═══ SOURCE EXTRACT ═══
I am sorry to hear that you are disappointed with your experience described. I have experienced a similar delay when travelling to SYD and a mechanical problem caused us to miss the Sydney curfew resulting in an overnight delay to my journey. However, mine was from BNE to SYD on a paid ticket and flights operated by Qantas. But does show that the delay can happen any time we travel and often unavoidable.

The main issue with your experience as described is that you were not offered overnight accommodation for the delay, which I would expect the airline to cover in these circumstances.

You would have been aware at the time of bookin your award flight that it was to be operated by Jetstar. That is shown on the award booking page, and as a Gold FF member you would likely have known flight numbers in the 5400 range are not operated by Qantas.

I think is quite reasonable for the airline (be it Jetstar or Qantas) to refuse a voluntary change to the booked flights even of the previous flight has availability. These are standard conditions of award tickets and I would expect the check-in agent to refuse a change without there being award seat availability and charging the published award ticket change fees.

The fact that the booked flight was then delayed and cancelled is unrelated to the previous flight not being fully loaded. It is unfortunate, but unrelated.

If your flight is cancelled due to something such as a mechanical failure or crewing issue and you are required to remain at the point of origin overnight, I would expect the airline to accommodate you. If the cancellation is due to weather or other situation beyond the airline's control, then you are responsible for your own accommodation as per normal.
═══
» EXERCISES:
1) Reproduce the passage of the reply about the flight delay that begins at the words "You would have" and stops after "not operated by Qantas.".
2) According to the reply about the flight delay, flight numbers in what range are not operated by Qantas?
═══ INFORMATION SUPPLIED ═══
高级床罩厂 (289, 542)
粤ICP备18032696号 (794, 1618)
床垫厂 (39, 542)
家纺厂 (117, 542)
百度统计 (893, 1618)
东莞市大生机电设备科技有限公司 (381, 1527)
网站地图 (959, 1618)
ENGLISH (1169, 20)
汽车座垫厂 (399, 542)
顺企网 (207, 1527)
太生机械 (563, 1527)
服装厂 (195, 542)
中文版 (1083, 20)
═══
═══ INFORMATION SUPPLIED ═══
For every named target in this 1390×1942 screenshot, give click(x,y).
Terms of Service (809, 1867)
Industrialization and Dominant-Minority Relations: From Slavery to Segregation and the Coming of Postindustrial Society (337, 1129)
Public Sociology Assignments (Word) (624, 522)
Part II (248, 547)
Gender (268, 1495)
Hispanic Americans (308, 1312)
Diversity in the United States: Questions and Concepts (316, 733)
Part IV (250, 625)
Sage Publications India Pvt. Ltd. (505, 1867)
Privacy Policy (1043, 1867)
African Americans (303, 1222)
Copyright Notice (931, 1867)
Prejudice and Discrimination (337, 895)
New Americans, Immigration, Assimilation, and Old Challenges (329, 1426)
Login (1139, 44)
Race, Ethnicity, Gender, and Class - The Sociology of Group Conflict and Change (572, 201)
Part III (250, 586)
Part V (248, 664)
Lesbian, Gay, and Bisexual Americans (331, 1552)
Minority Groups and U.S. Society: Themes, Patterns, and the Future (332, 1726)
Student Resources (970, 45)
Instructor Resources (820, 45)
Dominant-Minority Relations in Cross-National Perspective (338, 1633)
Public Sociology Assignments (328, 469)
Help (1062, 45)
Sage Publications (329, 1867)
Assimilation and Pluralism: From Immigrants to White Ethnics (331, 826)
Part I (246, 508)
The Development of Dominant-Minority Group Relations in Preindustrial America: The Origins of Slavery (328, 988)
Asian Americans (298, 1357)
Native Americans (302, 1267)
═══
» EXERCISE RESULTS:
1)
You would have been aware at the time of bookin your award flight that it was to be operated by Jetstar. That is shown on the award booking page, and as a Gold FF member you would likely have known flight numbers in the 5400 range are not operated by Qantas.

2) The 5400 range.